The Denver Post reports that Colorado colleges and universities are bracing for a demographic enrollment cliff, driven by the simple fact that Americans started having fewer babies about 18 years ago. Nationally, high school graduates peaked in 2025 at nearly 3.9 million and are expected to decline through 2041. Colorado is projected to see a 12% drop in high school graduates between 2023 and 2041.
That is the article. Here is the bigger problem: demographics are a stubborn kind of math, and math does not care about your mission statement. Colleges are now discovering what churches, employers, small towns, and school districts should have noticed a long time ago. When people stop having babies, eventually you run out of students, workers, taxpayers, soldiers, teachers, nurses, and neighbors.
This gives me an excuse to say one of my favorite cringy mantras: have babies. Lots and lots of babies.
The Bullet Point Brief
- The Denver Post says U.S. births declined 16% between 2007 and 2025, while Colorado births dropped about 8% in the same period. That is not a trend line. That is a warning light on the dashboard, and the engine is starting to make expensive noises.
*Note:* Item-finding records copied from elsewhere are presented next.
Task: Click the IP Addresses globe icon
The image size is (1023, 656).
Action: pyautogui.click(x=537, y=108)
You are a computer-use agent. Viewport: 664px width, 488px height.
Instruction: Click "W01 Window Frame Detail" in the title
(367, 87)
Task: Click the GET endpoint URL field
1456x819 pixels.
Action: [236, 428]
- Higher education is feeling it first because 18 years after fewer babies are born, fewer freshmen show up with backpacks and meal plans. Amazing how time works. Someone alert the strategic planning office.
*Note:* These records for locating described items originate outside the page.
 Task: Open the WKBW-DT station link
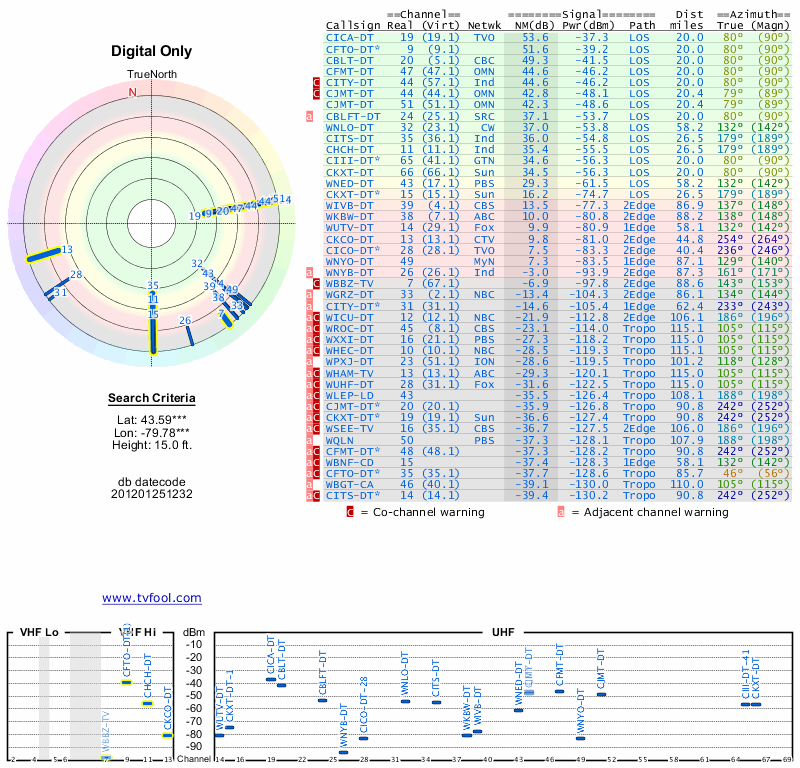point(349,216)
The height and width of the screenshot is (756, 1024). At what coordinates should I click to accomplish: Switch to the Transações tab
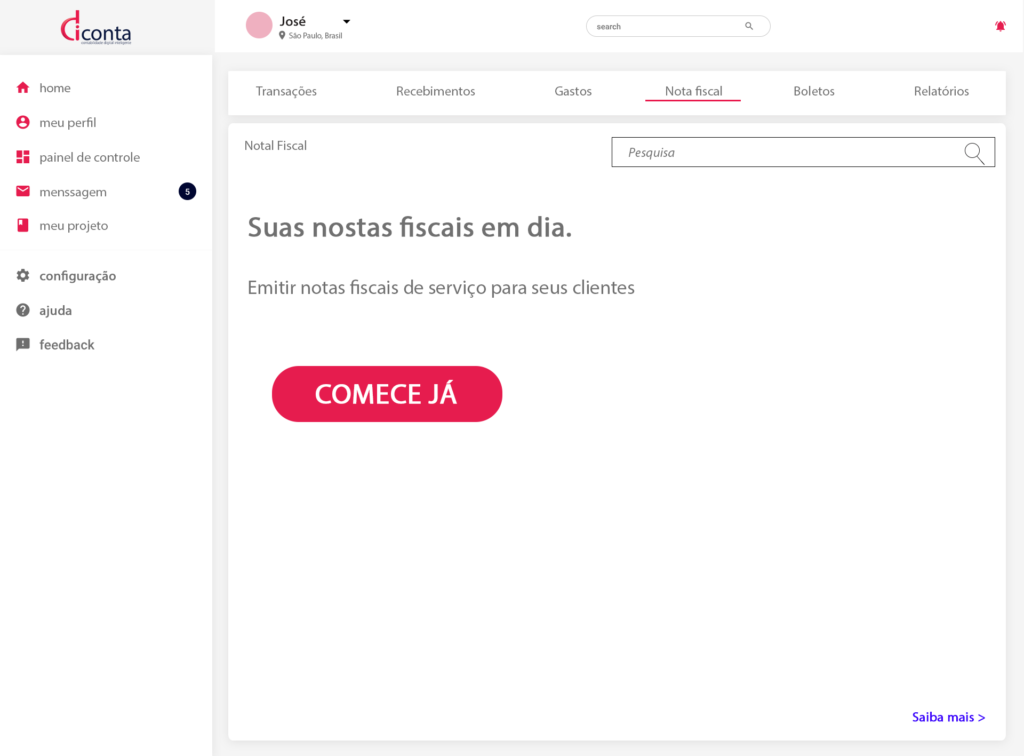tap(286, 91)
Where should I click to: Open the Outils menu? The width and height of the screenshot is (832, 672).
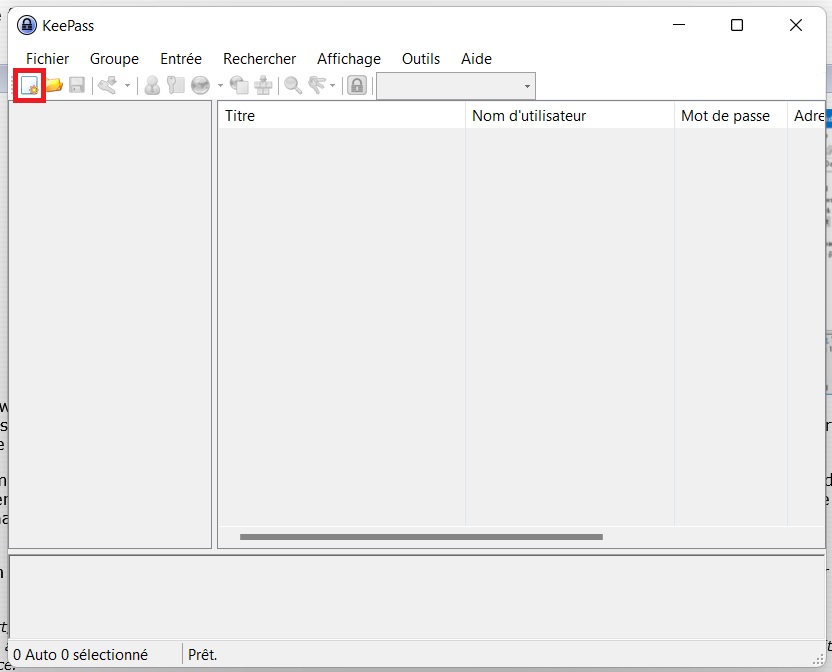point(421,59)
- Colleges are trying to adapt by recruiting nontraditional students, reducing barriers, pushing direct admissions, offering affordability promises, and chasing students who were once overlooked. Good. But that is triage, not a cure.
- The article notes that critical jobs requiring degrees, including nurses and teachers, depend on a healthy workforce pipeline. Translation: this is not just a college budget problem. It is a civilization problem wearing a campus hoodie.
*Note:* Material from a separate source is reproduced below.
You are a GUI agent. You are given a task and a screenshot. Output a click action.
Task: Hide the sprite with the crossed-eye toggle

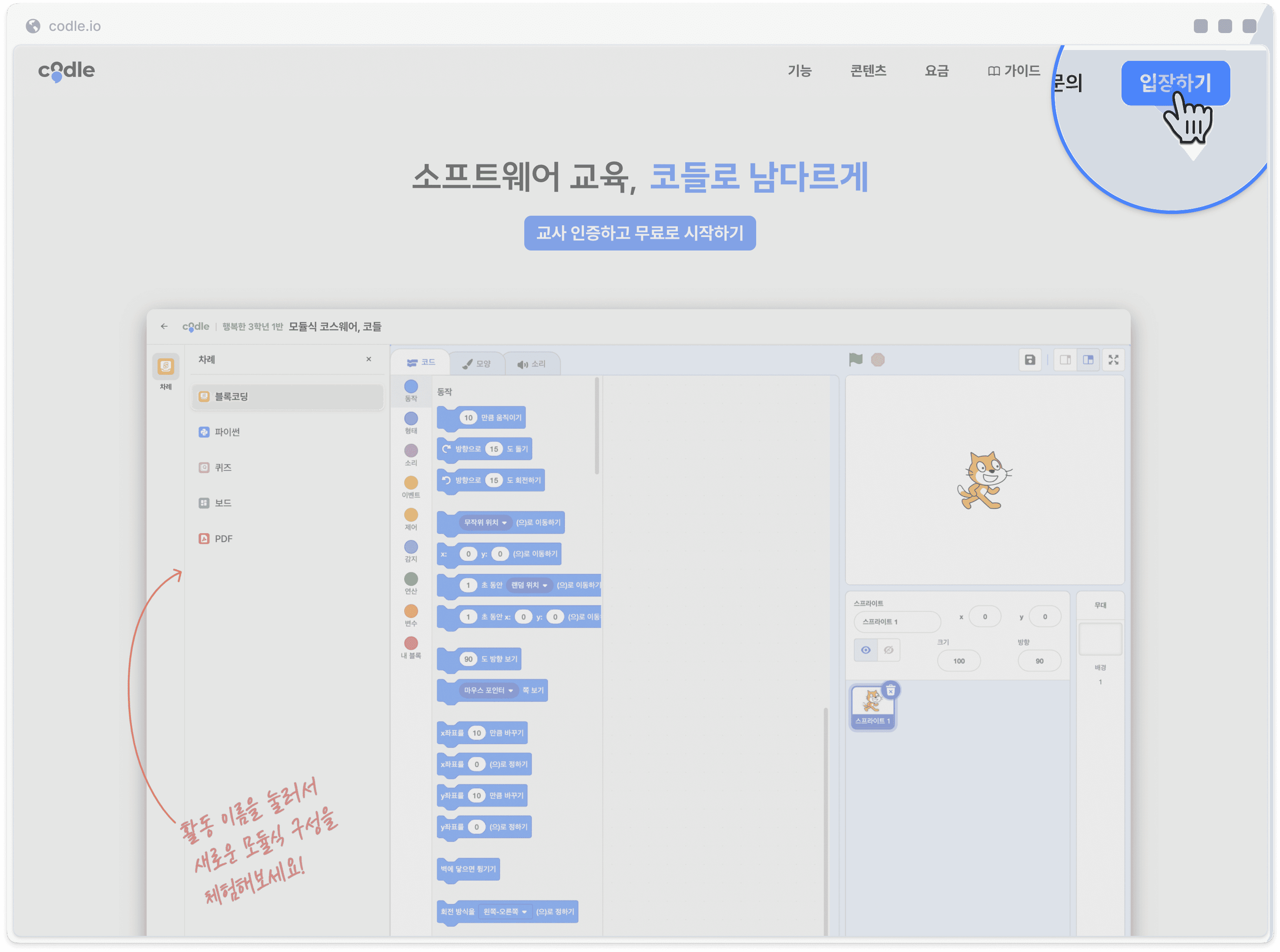[x=888, y=650]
- Colorado Mesa University President John Marshall says too many schools are fishing in a shrinking pond instead of getting serious about students who have not traditionally gone to college. That is right. But even the best fishing strategy does not fix an empty lake.
My Bottom Line
God commanded us to be fruitful and multiply. For a generation or two, too much of the culture has treated that command like junk mail. We scared young people with apocalypse politics. We made family formation expensive. We turned children into a lifestyle accessory, then acted shocked when young adults chose the dog, the microbrewery, and the one-bedroom lease they can barely afford.
We abort babies and call it choice. We prevent conception and call it science. We bury young families under housing costs, student loans, taxes, insurance, childcare expenses, and economic uncertainty, then wonder why they are starting later and having fewer children. At some point, even a society with a Ph.D. in denial has to admit the obvious: if you do not replace yourself, you decline.
Government incentivizes what it wants more of and taxes what it wants less of. Right now, we make family life harder than it needs to be, then hold conferences about workforce shortages. Spare me. If we want a future, we should be incentivizing the hell out of families who want children. Not with another slogan campaign, but with real policy that makes it easier for young people to marry, buy homes, afford childcare, and raise kids without needing a trust fund or three side hustles.
Colleges can hustle for students. They should. They can recruit better, serve working adults, welcome first-generation students, and make degrees more affordable. Good. But the deeper answer is not buried in an enrollment spreadsheet. It is in the nursery. A country that forgets babies eventually gets reminded by empty classrooms, closed programs, shrinking towns, and a workforce that cannot carry the load. Have babies. Lots and lots of babies.